- **Text passage**
Dining at the high table: The early military history of Kashmir

Canary Trap presents an unconventional account of Kashmir by filmmaker and author Shiv Kunal Verma. The author of the highly acclaimed ‘1962: The War That Wasn’t’ and ‘The Long Road to Siachen: The Question Why’ takes us into the back alleys of history and based on established historical facts and his own personal experiences, he weaves together not just a picture of what has been happening in the disturbed state but also how things can and should pan out.

This is the fourth part of the series.


Time and again one hears the lament that Kashmir somehow evolved as an isolated entity, and hence it must be treated as a special, stand-alone case. This argument is at best fallacious, and though it could ironically apply to the Northern Areas, Zanskar, Baltistan and Ladakh to some extent, the Kashmir Valley by itself has always been a part and parcel of the subcontinent’s military history. There are of course a lot more aspects that define a region, but at the end of the day, it is the military geography that eventually defines the strategic boundaries of a nation state. A recap of major events during the early period extending from Ashoka to Ranjit Singh helps us to understand the region and the importance of modern day frontiers better.

Word and element location listing

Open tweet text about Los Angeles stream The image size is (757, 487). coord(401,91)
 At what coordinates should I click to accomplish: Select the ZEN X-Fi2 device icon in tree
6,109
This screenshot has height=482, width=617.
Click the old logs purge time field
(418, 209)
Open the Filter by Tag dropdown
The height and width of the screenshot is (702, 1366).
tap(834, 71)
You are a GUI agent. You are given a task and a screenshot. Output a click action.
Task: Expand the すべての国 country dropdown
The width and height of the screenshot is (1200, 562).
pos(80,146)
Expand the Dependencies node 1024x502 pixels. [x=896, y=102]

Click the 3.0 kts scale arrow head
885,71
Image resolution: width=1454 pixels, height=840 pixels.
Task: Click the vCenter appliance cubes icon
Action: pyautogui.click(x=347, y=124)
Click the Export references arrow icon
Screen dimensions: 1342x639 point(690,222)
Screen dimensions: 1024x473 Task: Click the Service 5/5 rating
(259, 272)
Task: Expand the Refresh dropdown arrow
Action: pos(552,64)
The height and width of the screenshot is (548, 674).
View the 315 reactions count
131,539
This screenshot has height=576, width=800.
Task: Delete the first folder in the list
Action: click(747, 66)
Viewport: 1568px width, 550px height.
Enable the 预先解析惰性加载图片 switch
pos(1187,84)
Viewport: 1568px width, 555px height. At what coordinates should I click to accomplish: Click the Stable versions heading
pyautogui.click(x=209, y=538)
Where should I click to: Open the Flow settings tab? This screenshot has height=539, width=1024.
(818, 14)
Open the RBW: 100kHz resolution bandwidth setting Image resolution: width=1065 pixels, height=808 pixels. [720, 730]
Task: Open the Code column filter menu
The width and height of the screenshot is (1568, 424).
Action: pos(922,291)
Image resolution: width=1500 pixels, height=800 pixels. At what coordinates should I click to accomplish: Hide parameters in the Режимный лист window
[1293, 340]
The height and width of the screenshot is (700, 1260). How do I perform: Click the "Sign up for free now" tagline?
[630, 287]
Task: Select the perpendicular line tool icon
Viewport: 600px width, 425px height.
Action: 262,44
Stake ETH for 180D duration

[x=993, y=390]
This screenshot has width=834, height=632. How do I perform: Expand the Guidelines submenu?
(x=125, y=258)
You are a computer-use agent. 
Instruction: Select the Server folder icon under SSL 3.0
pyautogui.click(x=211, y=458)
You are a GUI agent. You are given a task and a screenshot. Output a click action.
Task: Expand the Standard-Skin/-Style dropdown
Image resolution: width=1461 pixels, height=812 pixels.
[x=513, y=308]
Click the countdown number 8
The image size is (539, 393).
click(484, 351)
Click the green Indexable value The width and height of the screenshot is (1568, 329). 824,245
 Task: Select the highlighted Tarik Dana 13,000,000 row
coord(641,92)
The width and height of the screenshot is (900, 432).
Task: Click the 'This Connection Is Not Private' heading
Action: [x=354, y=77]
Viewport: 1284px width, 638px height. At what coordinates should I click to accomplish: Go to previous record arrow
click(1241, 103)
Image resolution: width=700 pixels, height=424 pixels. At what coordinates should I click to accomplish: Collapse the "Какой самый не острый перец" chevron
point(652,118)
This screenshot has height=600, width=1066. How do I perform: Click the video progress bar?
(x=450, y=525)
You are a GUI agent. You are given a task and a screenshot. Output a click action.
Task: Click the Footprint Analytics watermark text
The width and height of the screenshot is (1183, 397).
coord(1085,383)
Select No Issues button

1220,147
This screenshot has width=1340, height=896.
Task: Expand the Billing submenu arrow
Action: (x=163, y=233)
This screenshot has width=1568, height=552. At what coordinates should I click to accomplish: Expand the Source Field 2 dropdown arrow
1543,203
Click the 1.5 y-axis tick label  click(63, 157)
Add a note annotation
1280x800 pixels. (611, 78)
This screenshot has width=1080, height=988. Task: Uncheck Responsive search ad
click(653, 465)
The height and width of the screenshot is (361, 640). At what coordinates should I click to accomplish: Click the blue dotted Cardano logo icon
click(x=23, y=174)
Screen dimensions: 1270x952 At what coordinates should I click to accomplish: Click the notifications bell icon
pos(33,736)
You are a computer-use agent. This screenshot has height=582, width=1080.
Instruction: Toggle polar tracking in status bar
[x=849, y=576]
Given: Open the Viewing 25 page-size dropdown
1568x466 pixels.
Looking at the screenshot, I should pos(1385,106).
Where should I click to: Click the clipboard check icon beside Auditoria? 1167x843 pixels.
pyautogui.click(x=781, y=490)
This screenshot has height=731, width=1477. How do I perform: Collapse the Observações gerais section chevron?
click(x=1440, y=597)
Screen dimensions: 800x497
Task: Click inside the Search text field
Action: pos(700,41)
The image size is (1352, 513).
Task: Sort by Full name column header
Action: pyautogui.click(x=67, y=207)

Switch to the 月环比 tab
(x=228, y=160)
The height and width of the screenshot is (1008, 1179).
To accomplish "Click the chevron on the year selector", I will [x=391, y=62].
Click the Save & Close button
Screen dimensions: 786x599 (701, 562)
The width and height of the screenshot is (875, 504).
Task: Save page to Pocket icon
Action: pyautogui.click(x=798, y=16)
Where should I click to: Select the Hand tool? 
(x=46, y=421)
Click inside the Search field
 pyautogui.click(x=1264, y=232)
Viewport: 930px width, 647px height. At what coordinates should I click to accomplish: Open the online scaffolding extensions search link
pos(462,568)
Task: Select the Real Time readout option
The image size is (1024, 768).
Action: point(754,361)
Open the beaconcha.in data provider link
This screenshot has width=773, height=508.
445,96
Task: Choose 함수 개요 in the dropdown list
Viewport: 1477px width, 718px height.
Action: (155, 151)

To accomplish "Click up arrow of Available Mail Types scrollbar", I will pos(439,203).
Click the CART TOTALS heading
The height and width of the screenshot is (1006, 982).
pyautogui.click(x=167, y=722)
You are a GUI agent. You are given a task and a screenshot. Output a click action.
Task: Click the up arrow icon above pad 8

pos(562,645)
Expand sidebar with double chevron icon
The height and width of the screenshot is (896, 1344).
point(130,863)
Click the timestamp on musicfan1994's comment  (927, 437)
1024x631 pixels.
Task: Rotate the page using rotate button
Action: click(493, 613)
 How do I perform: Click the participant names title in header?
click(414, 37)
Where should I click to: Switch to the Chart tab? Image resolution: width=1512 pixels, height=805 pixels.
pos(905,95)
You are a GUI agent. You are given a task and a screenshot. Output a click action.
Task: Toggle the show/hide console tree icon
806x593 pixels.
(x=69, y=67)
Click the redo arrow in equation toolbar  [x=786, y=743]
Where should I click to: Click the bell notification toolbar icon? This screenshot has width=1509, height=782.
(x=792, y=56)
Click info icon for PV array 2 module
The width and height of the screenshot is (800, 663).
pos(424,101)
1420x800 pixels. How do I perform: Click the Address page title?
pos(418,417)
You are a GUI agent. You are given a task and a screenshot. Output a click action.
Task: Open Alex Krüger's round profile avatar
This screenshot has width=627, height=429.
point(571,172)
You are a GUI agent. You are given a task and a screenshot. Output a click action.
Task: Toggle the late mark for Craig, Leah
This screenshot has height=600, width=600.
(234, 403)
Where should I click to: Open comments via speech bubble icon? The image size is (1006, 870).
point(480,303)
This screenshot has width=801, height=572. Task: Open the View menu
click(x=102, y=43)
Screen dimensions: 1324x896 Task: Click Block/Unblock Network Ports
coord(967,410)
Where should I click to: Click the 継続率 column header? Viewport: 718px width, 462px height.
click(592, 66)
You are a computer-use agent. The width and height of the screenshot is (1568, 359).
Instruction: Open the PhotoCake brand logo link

- **Instructions**
1) Who wrote the account of Kashmir that the Kashmir history text introduces?
2) According to the Kashmir history text, why is it fallacious to treat Kashmir as a special, stand-alone case?
3) Continue the Kashmir history text from its last sentence.

- **Results**
1) Filmmaker and author Shiv Kunal Verma.

2) The Kashmir Valley has always been a part of the subcontinent's military history, so it did not evolve as an isolated entity. Only the Northern Areas, Zanskar, Baltistan and Ladakh might fit that description to some extent.

3)
Geologists believe that the Vale of Kashmir was once a huge lake called Karewa, which was formed when the Jhelum River was blocked by the rising Pir Panjal Range during one of the periodic phases of the great Himalayan uplift. When the trapped waters finally escaped by gouging a deep cut across the Pir Panjal at Uri through what is now known as the Jhelum gap, the valley of Kashmir came into being. Its nucleus then revolved around the extremely spectacular capital city of Srinagar, which is believed to have been built by the great Mauryan emperor, Ashoka, around the year 250 BC. The valley’s name is attributed to the Sage Kashyap, being a corruption of the original Kashyapamaar.

During the Mauryan period, Buddhism established firm roots in Kashmir, spreading further into Ladakh, Tibet and Central Asia. Militarily, the region had come into prominence even before Mauryan times when Alexander’s Macedonian army crossed the Hindukush through the Kaoshān Pass to enter the Kabul Valley in 327 BC. Here the Macedonian divided his troops into two columns—the southern column under Hephastion was to enter the Indus Valley via the Khyber Pass, while the larger northern force, commanded by the young Alexander himself, took the northern route reaching the Jhelum (Hydaspes) River via Takshisla, where he was confronted by Porus, the Paurava king.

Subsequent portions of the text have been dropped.